WORK REQUIRED:
Figure out how many lines in the records below hold the string "section". That number alone is the answer.

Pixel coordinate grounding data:
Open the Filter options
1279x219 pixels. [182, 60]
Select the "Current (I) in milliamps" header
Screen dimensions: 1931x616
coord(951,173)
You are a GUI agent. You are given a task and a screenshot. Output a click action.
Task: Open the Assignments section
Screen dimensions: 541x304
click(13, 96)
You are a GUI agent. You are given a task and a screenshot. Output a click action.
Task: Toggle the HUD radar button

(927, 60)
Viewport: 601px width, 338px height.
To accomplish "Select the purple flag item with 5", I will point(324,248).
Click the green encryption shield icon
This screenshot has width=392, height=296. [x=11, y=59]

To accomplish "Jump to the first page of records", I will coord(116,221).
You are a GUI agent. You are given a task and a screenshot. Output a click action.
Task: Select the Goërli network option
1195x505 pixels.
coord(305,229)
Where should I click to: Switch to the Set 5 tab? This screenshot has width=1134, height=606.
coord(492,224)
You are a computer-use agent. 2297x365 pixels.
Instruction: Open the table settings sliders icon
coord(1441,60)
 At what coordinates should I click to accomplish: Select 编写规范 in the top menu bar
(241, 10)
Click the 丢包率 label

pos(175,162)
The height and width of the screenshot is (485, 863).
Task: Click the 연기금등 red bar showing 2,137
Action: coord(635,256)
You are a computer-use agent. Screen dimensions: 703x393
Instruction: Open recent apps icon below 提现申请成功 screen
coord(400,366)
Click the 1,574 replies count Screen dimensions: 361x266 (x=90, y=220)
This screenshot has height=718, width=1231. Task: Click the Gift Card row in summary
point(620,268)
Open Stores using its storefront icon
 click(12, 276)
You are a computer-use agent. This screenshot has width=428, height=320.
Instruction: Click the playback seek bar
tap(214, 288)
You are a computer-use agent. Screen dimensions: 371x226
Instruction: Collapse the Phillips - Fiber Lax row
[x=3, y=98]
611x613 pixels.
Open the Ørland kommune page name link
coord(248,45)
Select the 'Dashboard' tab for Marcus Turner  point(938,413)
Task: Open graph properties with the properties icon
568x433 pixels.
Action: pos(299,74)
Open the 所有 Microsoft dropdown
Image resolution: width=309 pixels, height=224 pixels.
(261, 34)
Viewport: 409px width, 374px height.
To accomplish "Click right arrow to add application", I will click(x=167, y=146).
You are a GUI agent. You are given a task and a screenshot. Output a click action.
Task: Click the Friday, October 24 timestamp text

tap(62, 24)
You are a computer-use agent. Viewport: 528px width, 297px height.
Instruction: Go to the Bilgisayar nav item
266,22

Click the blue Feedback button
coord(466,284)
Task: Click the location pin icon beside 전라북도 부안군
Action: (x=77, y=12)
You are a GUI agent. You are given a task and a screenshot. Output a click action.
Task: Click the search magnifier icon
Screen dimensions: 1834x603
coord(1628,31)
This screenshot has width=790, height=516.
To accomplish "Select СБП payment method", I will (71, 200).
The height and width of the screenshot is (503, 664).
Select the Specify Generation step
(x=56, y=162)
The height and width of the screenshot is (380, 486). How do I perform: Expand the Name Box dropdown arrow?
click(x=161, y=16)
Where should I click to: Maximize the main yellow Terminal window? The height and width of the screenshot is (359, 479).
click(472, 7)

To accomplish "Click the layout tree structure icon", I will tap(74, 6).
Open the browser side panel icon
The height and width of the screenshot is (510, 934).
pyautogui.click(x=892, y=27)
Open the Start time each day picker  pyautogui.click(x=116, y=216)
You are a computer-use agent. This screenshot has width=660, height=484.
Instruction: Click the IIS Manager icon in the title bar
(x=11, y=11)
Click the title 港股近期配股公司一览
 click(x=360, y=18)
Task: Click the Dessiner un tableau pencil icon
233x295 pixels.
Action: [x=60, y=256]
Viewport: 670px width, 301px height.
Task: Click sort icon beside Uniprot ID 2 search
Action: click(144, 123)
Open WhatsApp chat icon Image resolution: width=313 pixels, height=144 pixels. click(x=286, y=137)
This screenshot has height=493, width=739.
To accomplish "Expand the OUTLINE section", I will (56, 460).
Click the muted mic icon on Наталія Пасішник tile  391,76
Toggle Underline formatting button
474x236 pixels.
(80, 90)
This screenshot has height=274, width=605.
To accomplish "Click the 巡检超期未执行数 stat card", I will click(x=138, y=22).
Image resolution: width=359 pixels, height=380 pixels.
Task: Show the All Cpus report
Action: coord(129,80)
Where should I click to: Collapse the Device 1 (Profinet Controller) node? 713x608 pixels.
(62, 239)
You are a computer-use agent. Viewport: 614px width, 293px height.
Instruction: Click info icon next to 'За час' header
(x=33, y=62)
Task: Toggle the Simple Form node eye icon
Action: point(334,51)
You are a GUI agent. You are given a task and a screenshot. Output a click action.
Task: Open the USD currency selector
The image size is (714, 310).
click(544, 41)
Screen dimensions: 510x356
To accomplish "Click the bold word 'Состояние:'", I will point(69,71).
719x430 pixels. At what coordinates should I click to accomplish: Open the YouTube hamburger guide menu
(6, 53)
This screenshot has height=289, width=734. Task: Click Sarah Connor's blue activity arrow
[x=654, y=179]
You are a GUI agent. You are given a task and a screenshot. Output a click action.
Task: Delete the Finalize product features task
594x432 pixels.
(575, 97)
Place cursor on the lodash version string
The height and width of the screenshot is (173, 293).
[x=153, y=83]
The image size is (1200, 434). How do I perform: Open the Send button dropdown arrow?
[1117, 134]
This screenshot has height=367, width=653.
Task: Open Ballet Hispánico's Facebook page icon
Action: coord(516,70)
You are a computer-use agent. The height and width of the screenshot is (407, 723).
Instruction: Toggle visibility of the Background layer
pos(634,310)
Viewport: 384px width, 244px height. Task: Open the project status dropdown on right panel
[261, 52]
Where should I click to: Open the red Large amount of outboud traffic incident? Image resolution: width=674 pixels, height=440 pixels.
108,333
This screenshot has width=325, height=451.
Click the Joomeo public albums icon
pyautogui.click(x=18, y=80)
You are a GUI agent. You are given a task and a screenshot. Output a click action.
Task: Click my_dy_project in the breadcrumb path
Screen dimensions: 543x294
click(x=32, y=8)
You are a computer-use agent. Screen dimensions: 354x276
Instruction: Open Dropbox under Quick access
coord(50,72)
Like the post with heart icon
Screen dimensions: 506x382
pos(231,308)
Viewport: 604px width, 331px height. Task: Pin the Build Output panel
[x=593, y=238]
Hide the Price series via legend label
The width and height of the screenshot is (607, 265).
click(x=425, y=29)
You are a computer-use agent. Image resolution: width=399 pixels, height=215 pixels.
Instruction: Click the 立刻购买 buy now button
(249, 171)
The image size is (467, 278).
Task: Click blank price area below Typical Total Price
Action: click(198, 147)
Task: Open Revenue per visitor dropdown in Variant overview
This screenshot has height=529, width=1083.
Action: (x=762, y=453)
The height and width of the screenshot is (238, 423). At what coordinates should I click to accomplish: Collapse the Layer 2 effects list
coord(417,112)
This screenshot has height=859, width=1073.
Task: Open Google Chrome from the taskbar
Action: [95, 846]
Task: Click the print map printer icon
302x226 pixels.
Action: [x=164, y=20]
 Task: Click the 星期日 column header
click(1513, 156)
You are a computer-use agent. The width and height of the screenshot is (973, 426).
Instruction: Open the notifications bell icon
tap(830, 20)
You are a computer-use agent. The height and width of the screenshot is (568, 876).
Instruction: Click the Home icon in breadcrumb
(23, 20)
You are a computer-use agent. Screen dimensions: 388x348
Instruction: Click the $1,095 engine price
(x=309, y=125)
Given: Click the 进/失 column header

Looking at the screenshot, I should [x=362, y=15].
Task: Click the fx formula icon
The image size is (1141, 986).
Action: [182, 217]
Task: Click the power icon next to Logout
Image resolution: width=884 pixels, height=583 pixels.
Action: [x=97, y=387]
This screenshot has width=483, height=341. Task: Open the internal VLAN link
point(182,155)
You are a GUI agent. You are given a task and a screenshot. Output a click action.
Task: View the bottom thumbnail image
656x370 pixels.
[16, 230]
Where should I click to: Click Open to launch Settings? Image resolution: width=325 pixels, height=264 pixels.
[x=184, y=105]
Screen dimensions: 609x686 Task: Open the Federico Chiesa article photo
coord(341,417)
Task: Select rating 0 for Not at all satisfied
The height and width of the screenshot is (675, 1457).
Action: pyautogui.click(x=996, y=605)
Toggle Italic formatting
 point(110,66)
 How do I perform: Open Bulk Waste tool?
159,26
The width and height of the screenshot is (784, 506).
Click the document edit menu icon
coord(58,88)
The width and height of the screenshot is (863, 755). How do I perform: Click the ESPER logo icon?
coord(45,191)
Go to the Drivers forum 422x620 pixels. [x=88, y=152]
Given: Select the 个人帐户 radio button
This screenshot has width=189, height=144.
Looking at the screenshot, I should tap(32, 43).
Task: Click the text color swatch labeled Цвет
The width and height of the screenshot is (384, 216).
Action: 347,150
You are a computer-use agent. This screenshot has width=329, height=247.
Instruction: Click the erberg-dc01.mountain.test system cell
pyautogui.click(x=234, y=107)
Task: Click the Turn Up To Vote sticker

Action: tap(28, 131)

ANSWER BOX:
2